The above distinction between the indifferent and the proper conception of planetary civilization has implications for other forms of emergent complexity. In particular, it has implications for biology, which is another planetary-scale emergent complexity. We can distinguish between two conceptions of planetary life, which we may call the indifferent and the proper conception. The indifferent conception of planetary scale life is that (analogous to civilization) life may have originated in a multiple geologically distinct locations, but eventually life spread over the entire planet and grew together into a single planetary-scale biosphere. Again, as with civilization, this planetary-scale life has been continuous for almost four billion years, but no single form of life is present for the entire history of the biosphere. Rather, life overlaps, with new species coming into existence even as other species are going extinct. Like the fibers in Wittgenstein’s rope metaphor, the unity and continuity of the biosphere is a function of many different forms of life that overlap and intersect over time.

The proper conception of planetary-scale life may be identified with James Lovelock’s Gaia Hypothesis, in which the biosphere itself is a living organism — a superorganism, to be sure, like a termite mound or a bee hive, but still an organism that self-regulates and so can maintain homeostasis on a changing Earth — planetary scale homeostasis. We know that Earth in its four billion years as a habitable and indeed as an inhabited planet has passed through periods of extreme cold and extreme heat, but these climatological extremes have never exceeded the ability of life to adapt to prevailing conditions. The homeostatic function of life on a planetary scale can be used to explain how life was able to form despite the sun being cooler in the past (the “Faint Young Sun” problem), and that life formed under these conditions was able not only able to adapt and survive, but it kept the surface of Earth within relatively clement parameters so that, for example, there has been liquid water on Earth’s surface for four billion years. This also suggests an explanation for conditions on Mars. The faint young sun problem is even more severe for Mars than it is for Earth, but we now have ample geological evidence that Mars had shallow seas early in its history. Whether life formed and existed briefly on Mars, or life never formed at all on Mars, life was never present at a threshold sufficient to maintain the Martian climate in homeostasis, so the planet freeze dried itself and its oceans evaporated.

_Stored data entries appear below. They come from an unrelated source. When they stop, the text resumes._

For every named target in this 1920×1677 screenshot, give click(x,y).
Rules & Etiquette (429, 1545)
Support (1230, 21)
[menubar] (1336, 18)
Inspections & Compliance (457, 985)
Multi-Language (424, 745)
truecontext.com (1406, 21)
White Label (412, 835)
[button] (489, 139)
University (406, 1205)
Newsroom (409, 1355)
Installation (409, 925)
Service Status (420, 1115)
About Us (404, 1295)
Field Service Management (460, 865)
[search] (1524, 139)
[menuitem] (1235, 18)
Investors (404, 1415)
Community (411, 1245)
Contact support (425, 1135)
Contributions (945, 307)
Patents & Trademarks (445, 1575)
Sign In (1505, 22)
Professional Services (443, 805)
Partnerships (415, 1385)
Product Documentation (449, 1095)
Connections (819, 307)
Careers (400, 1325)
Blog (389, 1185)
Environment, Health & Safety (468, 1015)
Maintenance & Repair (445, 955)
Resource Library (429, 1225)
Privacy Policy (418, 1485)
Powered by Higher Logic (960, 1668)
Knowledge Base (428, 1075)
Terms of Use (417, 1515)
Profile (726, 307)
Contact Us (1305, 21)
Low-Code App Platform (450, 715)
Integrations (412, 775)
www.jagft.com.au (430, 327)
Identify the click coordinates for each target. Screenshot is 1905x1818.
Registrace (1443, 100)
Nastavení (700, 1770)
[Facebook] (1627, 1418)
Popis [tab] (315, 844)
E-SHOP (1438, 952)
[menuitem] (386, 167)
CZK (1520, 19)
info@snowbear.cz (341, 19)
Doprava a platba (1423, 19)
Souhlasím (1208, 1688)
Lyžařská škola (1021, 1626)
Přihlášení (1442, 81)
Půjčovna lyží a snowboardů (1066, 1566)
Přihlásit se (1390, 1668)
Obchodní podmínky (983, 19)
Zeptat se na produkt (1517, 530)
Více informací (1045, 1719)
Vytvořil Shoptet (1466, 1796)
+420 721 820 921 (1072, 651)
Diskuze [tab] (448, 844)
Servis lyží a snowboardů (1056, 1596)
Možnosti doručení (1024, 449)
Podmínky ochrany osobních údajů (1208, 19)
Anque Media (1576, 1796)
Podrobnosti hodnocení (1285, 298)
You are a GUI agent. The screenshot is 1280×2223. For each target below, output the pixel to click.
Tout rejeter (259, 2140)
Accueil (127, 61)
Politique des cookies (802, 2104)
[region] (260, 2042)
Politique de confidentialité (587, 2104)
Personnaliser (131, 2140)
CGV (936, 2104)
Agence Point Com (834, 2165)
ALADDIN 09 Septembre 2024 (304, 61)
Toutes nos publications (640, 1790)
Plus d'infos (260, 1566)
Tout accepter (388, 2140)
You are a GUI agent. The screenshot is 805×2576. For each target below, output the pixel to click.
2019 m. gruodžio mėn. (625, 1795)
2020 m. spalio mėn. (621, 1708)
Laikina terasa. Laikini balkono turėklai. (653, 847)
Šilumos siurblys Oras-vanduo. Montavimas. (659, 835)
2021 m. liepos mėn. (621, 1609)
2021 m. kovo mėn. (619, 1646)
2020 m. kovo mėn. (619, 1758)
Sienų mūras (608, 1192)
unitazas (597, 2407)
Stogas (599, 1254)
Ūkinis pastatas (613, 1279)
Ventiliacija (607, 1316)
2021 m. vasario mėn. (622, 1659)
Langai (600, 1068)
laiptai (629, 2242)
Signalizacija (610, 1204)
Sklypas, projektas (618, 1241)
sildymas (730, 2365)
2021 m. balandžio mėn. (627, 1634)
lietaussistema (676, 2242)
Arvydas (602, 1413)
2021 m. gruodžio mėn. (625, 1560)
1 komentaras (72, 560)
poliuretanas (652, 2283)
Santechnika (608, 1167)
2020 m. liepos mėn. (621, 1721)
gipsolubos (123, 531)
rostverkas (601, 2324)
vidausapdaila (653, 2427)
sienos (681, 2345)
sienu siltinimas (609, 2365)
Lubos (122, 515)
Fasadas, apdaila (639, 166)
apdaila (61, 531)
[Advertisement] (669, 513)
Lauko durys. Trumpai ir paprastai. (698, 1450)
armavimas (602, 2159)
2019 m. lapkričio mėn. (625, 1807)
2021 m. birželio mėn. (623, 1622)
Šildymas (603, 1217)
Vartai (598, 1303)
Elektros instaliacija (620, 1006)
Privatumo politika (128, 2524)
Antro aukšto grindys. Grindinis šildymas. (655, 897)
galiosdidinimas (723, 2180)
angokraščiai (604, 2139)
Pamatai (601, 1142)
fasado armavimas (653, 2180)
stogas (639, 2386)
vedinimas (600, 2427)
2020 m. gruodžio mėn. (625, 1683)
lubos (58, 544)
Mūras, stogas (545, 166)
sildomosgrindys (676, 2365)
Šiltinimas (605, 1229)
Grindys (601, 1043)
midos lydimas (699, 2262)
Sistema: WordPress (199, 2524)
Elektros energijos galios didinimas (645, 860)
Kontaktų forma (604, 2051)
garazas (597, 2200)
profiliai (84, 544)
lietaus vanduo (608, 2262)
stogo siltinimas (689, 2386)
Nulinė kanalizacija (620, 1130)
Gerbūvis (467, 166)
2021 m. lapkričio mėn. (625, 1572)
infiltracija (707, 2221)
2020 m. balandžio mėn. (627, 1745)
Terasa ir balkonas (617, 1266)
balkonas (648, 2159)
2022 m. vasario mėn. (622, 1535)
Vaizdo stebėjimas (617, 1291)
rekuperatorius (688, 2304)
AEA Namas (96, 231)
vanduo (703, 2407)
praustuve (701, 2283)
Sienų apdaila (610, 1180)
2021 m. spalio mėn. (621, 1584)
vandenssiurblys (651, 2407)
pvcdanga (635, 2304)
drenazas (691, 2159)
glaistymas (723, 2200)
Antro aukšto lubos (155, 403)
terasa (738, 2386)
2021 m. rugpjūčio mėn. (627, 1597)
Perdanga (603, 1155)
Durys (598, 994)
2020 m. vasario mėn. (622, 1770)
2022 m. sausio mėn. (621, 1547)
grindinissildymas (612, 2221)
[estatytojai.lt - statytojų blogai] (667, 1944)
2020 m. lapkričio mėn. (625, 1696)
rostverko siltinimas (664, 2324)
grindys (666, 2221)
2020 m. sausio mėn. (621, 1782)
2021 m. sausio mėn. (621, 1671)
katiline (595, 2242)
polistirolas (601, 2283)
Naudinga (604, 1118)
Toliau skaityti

The indifferent and proper conceptions of planetary-scale life are not mutually exclusive; the two could well coincide. So too for civilization: the indifferent and proper conceptions of planetary civilization are not mutually exclusive, and we could define a condition of civilization in which the two conceptions coincide.

A final reflection on the foregoing: in contemplating the history of life on Earth it is important to keep firmly in mind that the vast bulk of this history was microbial. “Animals” in any recognizable sense did not come into being until about 700 million years before present, and animals on land don’t arrive until hundreds of millions of years later. It is entirely possible that the formation of a planetary-scale biosphere lasted as long as the entire epoch of animals to date. The hundred million years or more of mammalian evolution is a mere rounding error at these time scales. If the terrestrial biosphere is properly planetary scale life, i.e., if Lovelock’s Gaia hypothesis holds, it holds for biospheres of microbes.